Photoshop users can look forward to a range of new tools designed to simplify complex edits and empower creators:

  • Selection Brush Tool: Makes selecting, compositing, and applying filters more intuitive, enhancing overall workflow.
  • Adjustment Brush Tool: Applies non-destructive adjustments to specific areas of images, providing greater control over edits.
  • Generate Image: Announced earlier, this jumpstarts ideation and creation with enhanced creative control, powered by the Adobe Firefly Image 3 Model.
  • Enhancements to the Type Tool: Introduces faster and less manual ways of creating bulleted and numbered lists, along with improvements in the Contextual Taskbar for shapes and rotating objects.

Both Illustrator and Photoshop benefit from a new Contextual Taskbar that automatically changes to include relevant buttons, related imagery and next steps in the design process, making it easier for users to navigate their projects.

The features are available in the latest versions of both desktop apps starting today.

Customer commitment

Adobe says it is committed to integrating AI in a way that respects and supports the creative community.

The Firefly AI models are designed to be safe for commercial use, trained only on the public domain and on content Adobe already owns or licenses directly from creators such as the images uploaded to Adobe Stock.

However, as VentureBeat previously reported, some Adobe Stock creators weren’t happy that Adobe elected to train the Firefly AI family of image generation and modification models atop their work, especially since that use wasn’t expressly outlined in Adobe Stock’s terms.
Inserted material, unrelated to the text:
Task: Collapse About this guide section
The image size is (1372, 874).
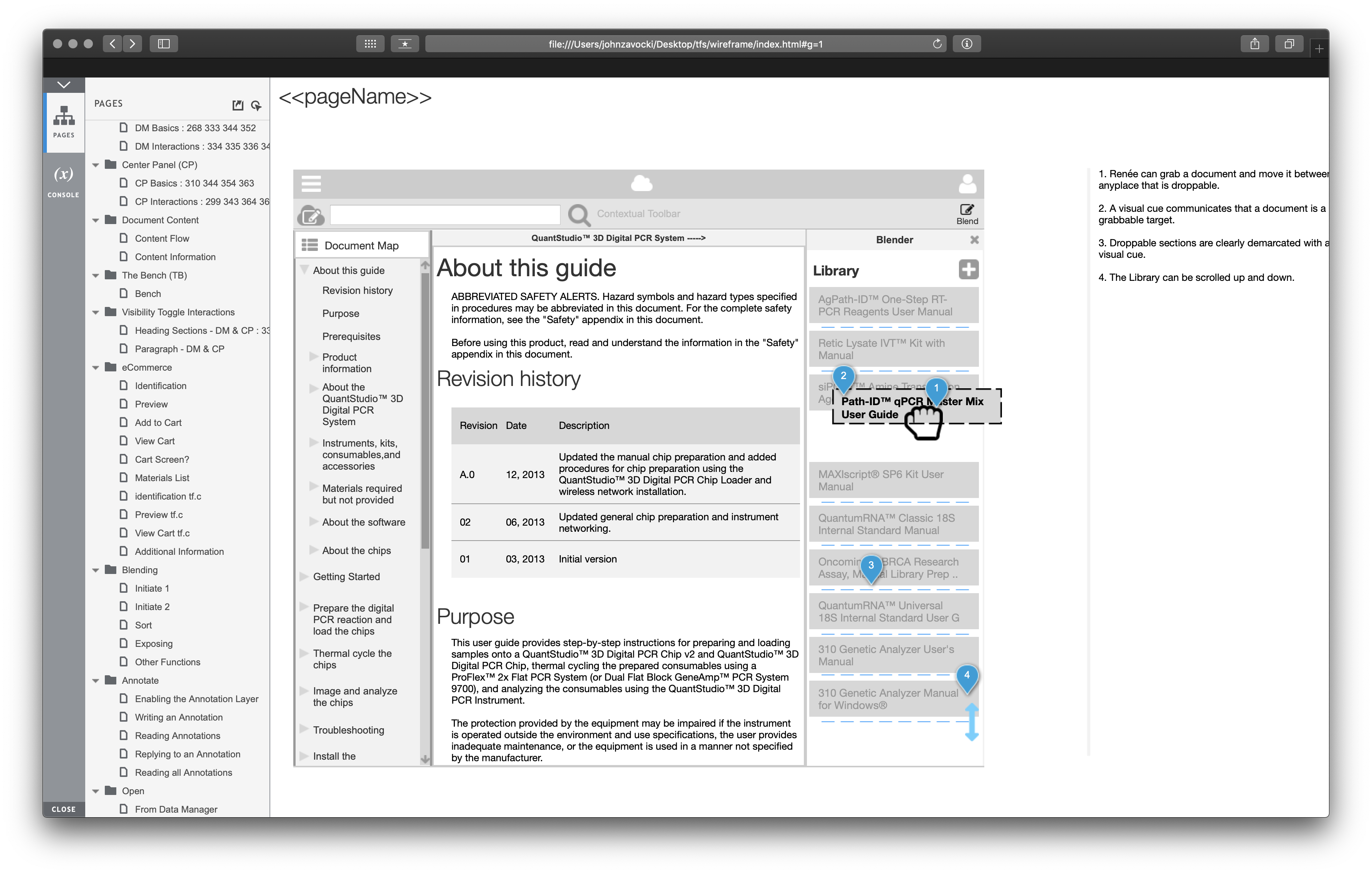Action: pos(304,270)
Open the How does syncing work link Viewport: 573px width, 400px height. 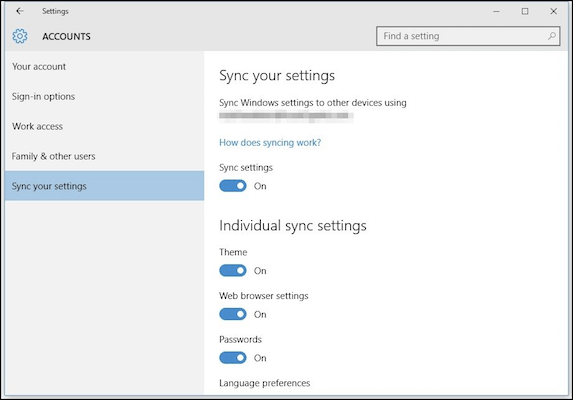(x=270, y=142)
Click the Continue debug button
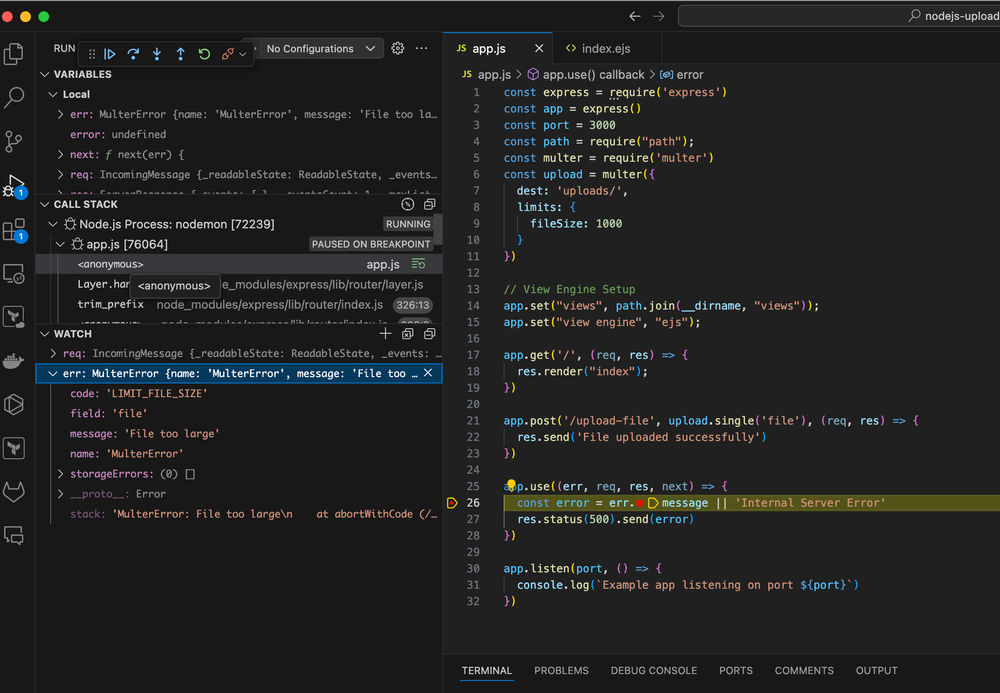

Yet Adobe pointed out previously to us and others that its licensing terms did permit broad usage of new technologies on content submitted to Adobe Stock specifically.

Earlier this year, creatives and Adobe Creative Cloud users balked when Adobe introduced a new Terms of Service that seemed in their eyes to allow it even broader access to user’s content, including content that they were editing or working on for clients confidentially within Adobe programs and never uploaded to the web. Adobe clarified repeatedly it was only accessing this content to enable AI features to modify it, not to train on it, but ultimately ended up revising its terms to make this even more explicit.

Once again, in the video conference with VentureBeat, Adobe recommitted not to training on customer content unless it was uploaded to Adobe Stock.

“We did not train on your content unless you intentionally submitted it to Adobe Stock,” Hopper said. “That would be the only time that we turn on your content. We are putting creators at the forefront of all of this — you are in control of what goes into the model.”